[Material for the task]
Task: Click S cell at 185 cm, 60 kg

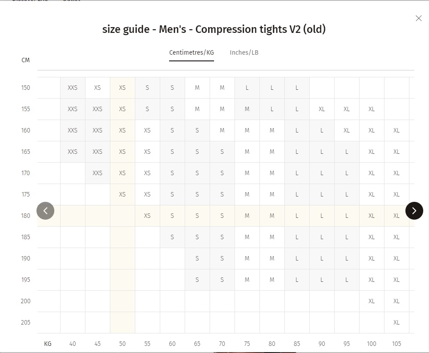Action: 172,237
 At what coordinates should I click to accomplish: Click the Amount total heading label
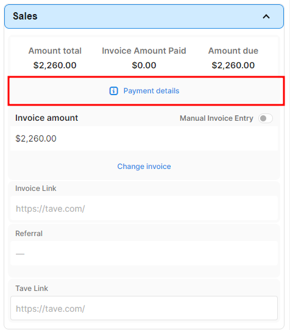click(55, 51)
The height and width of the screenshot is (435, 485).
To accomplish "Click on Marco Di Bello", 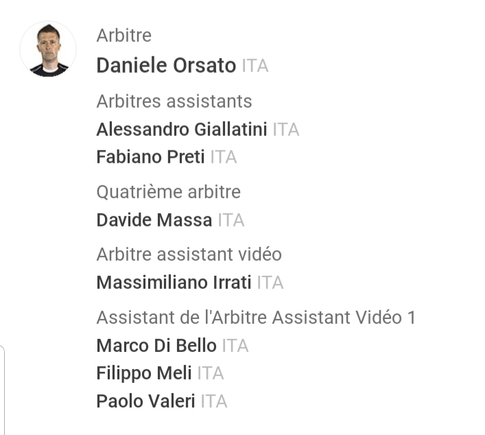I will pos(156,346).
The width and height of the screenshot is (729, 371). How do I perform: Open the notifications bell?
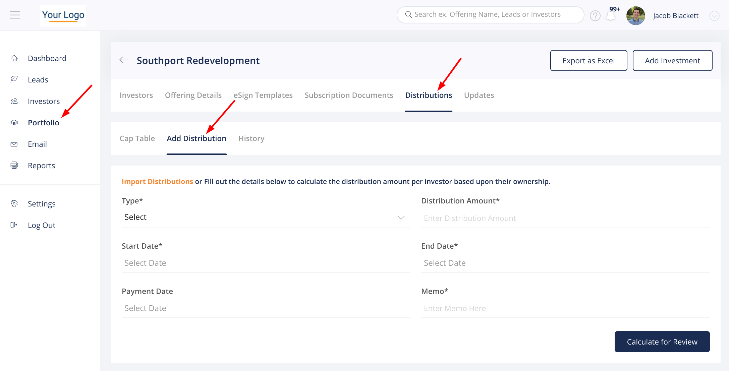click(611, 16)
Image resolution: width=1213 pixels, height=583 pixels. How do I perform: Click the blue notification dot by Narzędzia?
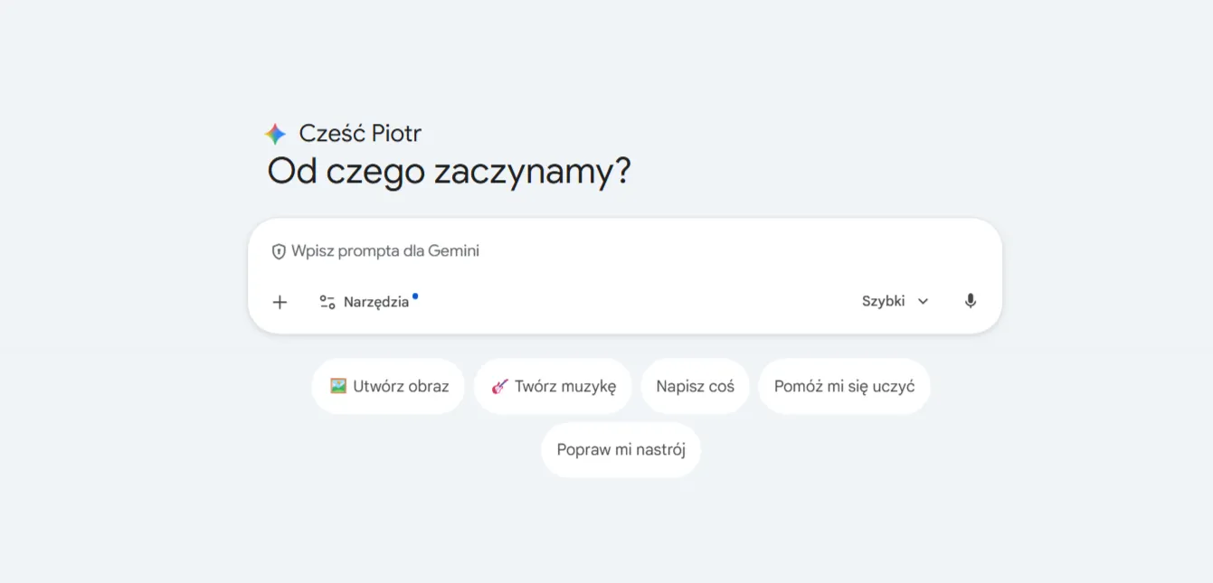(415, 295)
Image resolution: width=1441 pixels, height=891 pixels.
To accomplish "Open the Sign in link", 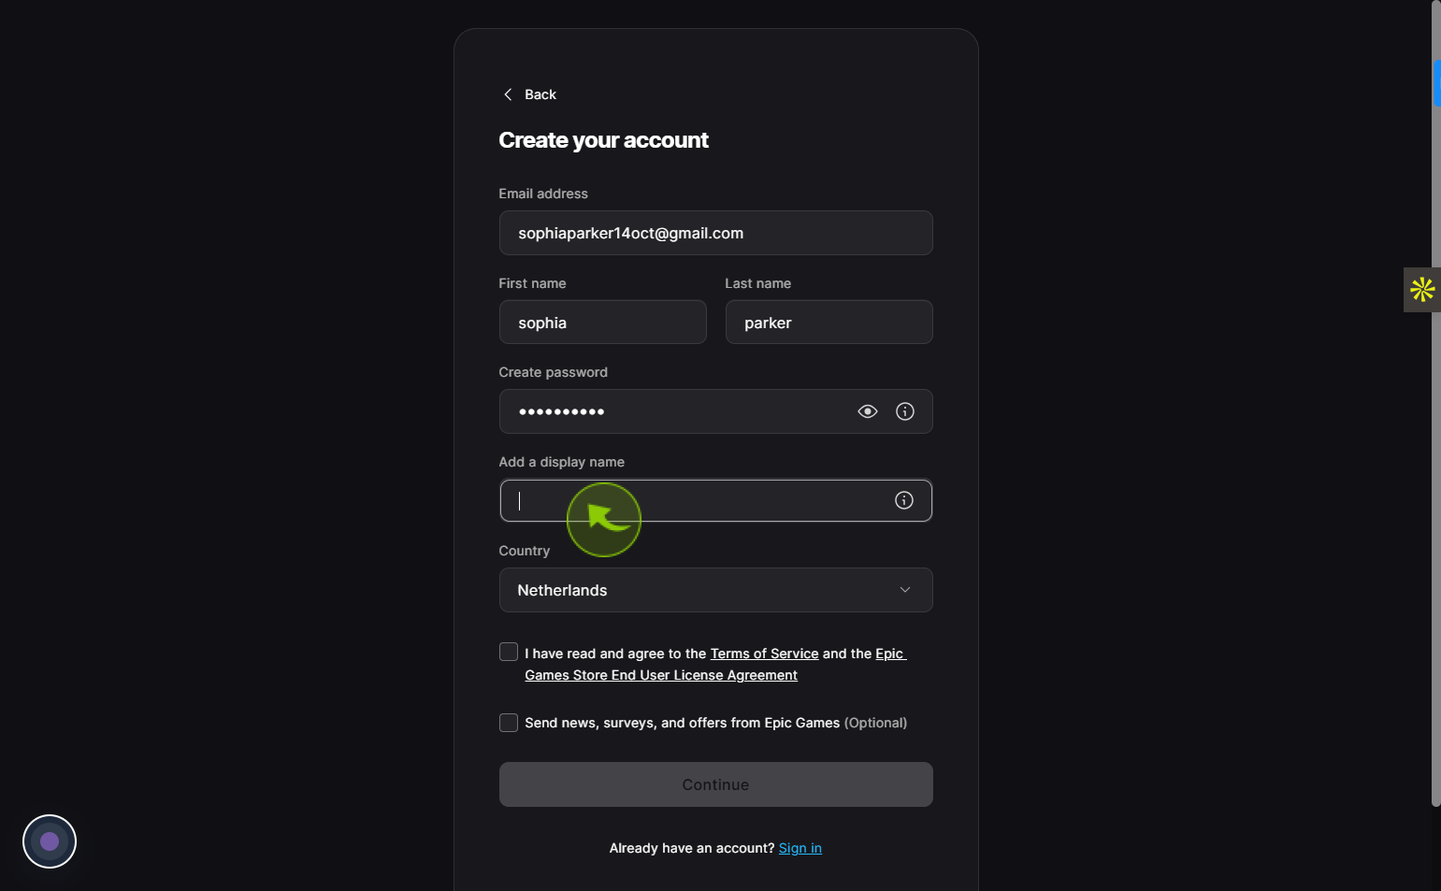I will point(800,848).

[What to do] Rewrite the data from its first line through the line containing "click(55, 51)", inclusive, with "Amount" changed to "Balance" and everything else left as it is. Omit the pictures.

[Result]
Task: Click S cell at 185 cm, 60 kg

Action: 172,237
 At what coordinates should I click to accomplish: Click the Balance total heading label
click(55, 51)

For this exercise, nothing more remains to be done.